Tetapi industrinya telah banyak berubah: perusahaan mobil sudah lama tidak mengembangkan kaca depan, mereka membelinya dari produsen kaca depan lain yang terpisah. Jendela samping dan belakang sudah diambil dari perusahaan lain. Mengalihdayakan tidak hanya detail kecil, tetapi bahkan desain elektronik dan eksternal. Terutama raksasa mobil bekerja pada mesin, perakitan, penjualan, pemasaran dan pinjaman konsumen. Dan mereka punya cukup uang .

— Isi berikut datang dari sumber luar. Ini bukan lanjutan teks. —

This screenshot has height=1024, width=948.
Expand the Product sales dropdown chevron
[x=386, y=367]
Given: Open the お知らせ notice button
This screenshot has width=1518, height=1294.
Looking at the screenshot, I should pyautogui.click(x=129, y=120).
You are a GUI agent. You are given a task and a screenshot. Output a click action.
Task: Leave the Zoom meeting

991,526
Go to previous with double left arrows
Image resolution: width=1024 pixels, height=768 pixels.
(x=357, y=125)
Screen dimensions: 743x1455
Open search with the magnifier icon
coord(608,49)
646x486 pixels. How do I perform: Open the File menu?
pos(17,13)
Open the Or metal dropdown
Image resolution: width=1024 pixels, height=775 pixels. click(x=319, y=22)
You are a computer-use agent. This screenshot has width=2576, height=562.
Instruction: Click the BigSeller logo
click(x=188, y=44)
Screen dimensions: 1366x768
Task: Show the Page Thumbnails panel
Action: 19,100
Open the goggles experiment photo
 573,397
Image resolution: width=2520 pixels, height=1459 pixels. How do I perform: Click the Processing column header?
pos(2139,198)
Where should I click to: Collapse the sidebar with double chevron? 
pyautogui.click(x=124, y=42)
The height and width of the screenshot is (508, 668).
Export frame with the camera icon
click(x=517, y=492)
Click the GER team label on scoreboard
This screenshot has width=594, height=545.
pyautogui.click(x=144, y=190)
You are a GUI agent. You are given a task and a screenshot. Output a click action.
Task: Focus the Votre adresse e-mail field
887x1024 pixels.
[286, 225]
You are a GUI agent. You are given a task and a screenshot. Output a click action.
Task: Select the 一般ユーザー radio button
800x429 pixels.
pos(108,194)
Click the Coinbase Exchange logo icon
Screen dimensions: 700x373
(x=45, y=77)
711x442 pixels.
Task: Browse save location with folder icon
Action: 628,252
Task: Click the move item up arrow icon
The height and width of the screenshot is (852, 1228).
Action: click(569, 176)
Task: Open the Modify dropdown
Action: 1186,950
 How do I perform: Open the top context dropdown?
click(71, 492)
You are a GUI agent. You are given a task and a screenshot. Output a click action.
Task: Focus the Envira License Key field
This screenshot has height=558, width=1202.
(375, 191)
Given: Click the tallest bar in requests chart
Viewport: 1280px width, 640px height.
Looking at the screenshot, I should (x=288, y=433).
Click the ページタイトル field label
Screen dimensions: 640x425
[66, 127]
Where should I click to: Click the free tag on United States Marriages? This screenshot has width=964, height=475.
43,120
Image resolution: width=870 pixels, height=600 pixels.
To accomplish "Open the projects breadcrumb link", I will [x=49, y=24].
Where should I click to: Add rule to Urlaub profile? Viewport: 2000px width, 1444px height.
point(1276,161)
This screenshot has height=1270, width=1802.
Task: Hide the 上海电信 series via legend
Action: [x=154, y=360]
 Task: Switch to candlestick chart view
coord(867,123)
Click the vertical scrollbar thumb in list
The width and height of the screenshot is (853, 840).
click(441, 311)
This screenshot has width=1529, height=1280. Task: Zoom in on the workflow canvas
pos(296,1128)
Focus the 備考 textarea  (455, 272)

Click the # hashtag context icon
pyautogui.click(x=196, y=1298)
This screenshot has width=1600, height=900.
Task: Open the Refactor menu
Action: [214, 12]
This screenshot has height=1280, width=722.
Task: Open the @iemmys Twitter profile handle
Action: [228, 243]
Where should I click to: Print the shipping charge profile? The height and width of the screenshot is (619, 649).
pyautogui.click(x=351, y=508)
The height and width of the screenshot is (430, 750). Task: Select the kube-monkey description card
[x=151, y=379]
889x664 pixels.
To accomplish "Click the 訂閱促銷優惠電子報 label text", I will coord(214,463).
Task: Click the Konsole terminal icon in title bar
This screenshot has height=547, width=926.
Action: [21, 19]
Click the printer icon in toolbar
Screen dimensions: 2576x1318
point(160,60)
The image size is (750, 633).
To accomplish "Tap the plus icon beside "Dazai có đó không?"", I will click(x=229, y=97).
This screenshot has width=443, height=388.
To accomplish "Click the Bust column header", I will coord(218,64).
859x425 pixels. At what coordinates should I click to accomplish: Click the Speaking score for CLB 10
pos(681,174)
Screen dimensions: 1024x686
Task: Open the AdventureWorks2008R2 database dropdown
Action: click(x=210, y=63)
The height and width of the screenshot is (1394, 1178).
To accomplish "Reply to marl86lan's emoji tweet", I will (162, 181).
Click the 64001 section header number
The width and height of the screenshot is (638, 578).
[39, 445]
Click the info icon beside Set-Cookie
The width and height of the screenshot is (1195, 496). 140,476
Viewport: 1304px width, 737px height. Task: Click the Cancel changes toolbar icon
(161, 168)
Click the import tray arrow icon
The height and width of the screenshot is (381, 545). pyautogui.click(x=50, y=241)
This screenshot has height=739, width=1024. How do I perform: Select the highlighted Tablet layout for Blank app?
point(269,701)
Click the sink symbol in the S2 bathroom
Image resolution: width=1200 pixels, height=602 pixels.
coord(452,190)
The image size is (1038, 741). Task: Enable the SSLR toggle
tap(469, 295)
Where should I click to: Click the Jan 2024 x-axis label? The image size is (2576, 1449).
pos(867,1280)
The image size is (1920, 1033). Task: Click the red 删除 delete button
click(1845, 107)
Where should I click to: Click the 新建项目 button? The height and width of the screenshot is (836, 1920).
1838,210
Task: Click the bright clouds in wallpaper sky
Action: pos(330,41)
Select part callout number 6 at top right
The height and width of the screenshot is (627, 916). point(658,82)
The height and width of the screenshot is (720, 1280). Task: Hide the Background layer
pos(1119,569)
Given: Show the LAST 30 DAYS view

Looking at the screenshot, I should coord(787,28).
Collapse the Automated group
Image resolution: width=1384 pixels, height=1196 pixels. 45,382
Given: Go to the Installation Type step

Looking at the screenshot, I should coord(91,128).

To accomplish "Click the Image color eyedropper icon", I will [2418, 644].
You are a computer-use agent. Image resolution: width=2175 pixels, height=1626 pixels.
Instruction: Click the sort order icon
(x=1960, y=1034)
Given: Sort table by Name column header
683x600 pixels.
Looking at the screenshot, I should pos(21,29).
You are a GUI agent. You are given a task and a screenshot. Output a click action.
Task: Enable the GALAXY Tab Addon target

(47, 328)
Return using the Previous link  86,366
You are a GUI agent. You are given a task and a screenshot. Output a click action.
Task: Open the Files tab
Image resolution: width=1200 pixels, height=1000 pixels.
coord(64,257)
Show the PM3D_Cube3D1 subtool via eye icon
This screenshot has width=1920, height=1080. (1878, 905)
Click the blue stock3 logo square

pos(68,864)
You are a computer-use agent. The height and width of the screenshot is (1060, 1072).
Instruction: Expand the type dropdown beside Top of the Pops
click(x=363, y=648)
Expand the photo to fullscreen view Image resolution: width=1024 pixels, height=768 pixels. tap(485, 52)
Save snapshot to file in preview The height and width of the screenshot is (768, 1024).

Perusahaan mitra siap bekerja sama, mereka hanya perlu ditemukan. Meskipun harga tidak akan menguntungkan seperti halnya dengan pasokan Ford, tetapi sebagian besar karena spesialisasi dalam industri otomotif ini, Tesla memiliki peluang nyata untuk menjadi bagian dari dunia otomotif. Setelah wahyu ini, Tarpenning memutuskan bahwa sudah waktunya untuk perusahaan mobil listrik.

Mendasarkan



Dokumen Pendaftaran Tesla

Nama perusahaan seharusnya berarti sesuatu yang berbeda dari nama-nama produsen mobil listrik yang ada sebelum startup Eberhard: tidak ada "volt", "eco", "impuls" atau hijau lainnya. Selain itu, seperti nama apa pun, itu seharusnya keras dan mudah diingat dan, tentu saja, menunjukkan bahwa itu adalah perusahaan mobil, dan bukan produsen beberapa elektronik berteknologi tinggi lainnya.

Selama beberapa bulan, Eberhard menyiksa calon istrinya dengan menawarkan berbagai nama. Dia juga ingin menghormati memori orang yang menemukan motor listrik asinkron, yang menjadi inti dari produk utama mereka. Nama itu ditemukan, dan pada Agustus 2003, Martin Eberhard dan Mark Tarpenning pindah ke kantor pertama mereka. Nama penyewa masa lalu ada di piring, sesuatu seperti Ekspedisi Bushtracks Afrika. Piring dibalik dan nama perusahaan baru ditampilkan di punggungnya: Tesla Motors. Sebelum ini, pada tanggal 23 April, Martin mendaftarkan nama domain teslamotors.com. Yang pertama bulan Juli adalah prosedur pendaftaran yang sah.